# eBuild Maker

## akiross

Ragazzi, io stavo pensando (leggendo il tread di B10m)... perche' ci si fa cosi' tante menate per fare un ebuild??

io non sono capace, sia chiaro, ma leggendo vari script ho notato che e' un procedimento decisamente semplice e meccanico.

A questo punto mi chiedo, non e' che qualcuno ha gia [EDIT] realizzato (o comunque inventera' a seguito di questa discussione, o magari lo chiede al team di sviluppo di gentoo in caso non esista) uno script che, detto dove procurare i pacchetti per le dipendenze, crea l'ebuild? (eventualmente con opzioni specificate da noi?)

Cosi' almeno uno se ha bisogno di un software ebuildato, cosi' da gestire bene l'installazione, si crea la sua directory, il suo ebuild, fa il digest (o facciamolo anche fare allo script, come volete!) e si installa il programma come se fosse nel portage tree (ovviamente non e' ufficiale, pero'...)

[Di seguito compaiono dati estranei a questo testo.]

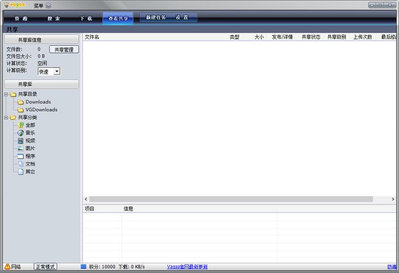The image size is (399, 273).
Task: Click the 全部 (All) category icon
Action: point(21,125)
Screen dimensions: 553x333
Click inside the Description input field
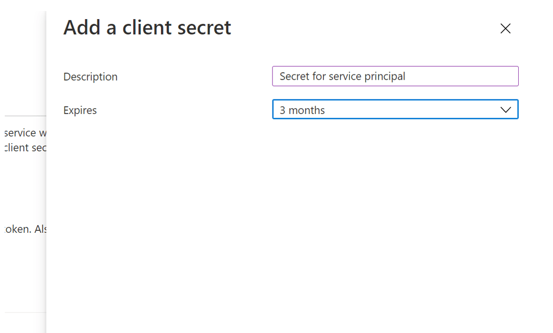coord(395,76)
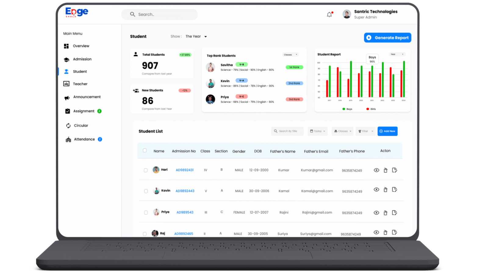The image size is (488, 274).
Task: Open the Classes dropdown in Student List
Action: point(343,131)
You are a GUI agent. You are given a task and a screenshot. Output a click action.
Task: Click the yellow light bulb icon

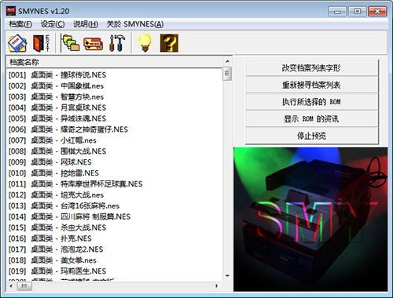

anzi, questo meccanismo potrebbe anche essere sfruttato per contattare (via gentoo-stats) un ipotetico database sul server di gentoo e tenere conto di quali pogrammi non ufficiali gli utenti vogliono sul loro sistema. Cosi' se si nota che 100 utenti si installano un pacchetto che non e' nel tree, magari viene in mente a qualcuno di mettercelo.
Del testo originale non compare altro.